-- start of MATERIAL PROVIDED --
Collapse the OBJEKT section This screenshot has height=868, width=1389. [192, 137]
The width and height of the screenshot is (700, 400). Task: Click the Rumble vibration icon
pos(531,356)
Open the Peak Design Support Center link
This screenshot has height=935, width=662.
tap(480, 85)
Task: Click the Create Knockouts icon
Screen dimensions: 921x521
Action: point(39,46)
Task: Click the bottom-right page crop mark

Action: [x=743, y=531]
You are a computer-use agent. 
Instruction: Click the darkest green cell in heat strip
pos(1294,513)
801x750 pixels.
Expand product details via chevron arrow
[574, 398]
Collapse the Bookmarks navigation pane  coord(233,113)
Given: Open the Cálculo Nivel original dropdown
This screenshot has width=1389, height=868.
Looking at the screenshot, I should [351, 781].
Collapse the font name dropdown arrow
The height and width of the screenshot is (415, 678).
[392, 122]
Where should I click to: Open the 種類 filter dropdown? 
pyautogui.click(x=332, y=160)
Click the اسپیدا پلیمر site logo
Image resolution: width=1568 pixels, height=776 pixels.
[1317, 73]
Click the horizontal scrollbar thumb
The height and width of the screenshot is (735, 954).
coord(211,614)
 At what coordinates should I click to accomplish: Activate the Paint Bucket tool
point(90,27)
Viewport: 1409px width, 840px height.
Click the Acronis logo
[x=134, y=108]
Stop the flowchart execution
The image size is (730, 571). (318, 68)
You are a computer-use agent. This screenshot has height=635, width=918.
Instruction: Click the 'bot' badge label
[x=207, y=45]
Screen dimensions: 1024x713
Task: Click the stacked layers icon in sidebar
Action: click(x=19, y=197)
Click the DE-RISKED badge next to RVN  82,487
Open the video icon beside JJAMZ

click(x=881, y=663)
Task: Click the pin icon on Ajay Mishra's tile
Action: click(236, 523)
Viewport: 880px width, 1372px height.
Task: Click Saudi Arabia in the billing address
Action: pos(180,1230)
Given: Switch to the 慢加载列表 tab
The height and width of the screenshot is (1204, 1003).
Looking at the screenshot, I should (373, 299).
-- end of MATERIAL PROVIDED --
THE EXERCISE: Duplicate every one of the entries above line for line, with no changes.

EXERCISE SOLUTION:
Collapse the OBJEKT section This screenshot has height=868, width=1389. [192, 137]
The width and height of the screenshot is (700, 400). Task: Click the Rumble vibration icon
pos(531,356)
Open the Peak Design Support Center link
This screenshot has height=935, width=662.
tap(480, 85)
Task: Click the Create Knockouts icon
Screen dimensions: 921x521
Action: point(39,46)
Task: Click the bottom-right page crop mark

Action: [x=743, y=531]
You are a computer-use agent. 
Instruction: Click the darkest green cell in heat strip
pos(1294,513)
801x750 pixels.
Expand product details via chevron arrow
[574, 398]
Collapse the Bookmarks navigation pane  coord(233,113)
Given: Open the Cálculo Nivel original dropdown
This screenshot has width=1389, height=868.
Looking at the screenshot, I should [351, 781].
Collapse the font name dropdown arrow
The height and width of the screenshot is (415, 678).
[392, 122]
Where should I click to: Open the 種類 filter dropdown? 
pyautogui.click(x=332, y=160)
Click the اسپیدا پلیمر site logo
Image resolution: width=1568 pixels, height=776 pixels.
[1317, 73]
Click the horizontal scrollbar thumb
The height and width of the screenshot is (735, 954).
coord(211,614)
 At what coordinates should I click to accomplish: Activate the Paint Bucket tool
point(90,27)
Viewport: 1409px width, 840px height.
Click the Acronis logo
[x=134, y=108]
Stop the flowchart execution
The image size is (730, 571). (318, 68)
You are a computer-use agent. This screenshot has height=635, width=918.
Instruction: Click the 'bot' badge label
[x=207, y=45]
Screen dimensions: 1024x713
Task: Click the stacked layers icon in sidebar
Action: click(x=19, y=197)
Click the DE-RISKED badge next to RVN  82,487
Open the video icon beside JJAMZ

click(x=881, y=663)
Task: Click the pin icon on Ajay Mishra's tile
Action: click(236, 523)
Viewport: 880px width, 1372px height.
Task: Click Saudi Arabia in the billing address
Action: pos(180,1230)
Given: Switch to the 慢加载列表 tab
The height and width of the screenshot is (1204, 1003).
Looking at the screenshot, I should (373, 299).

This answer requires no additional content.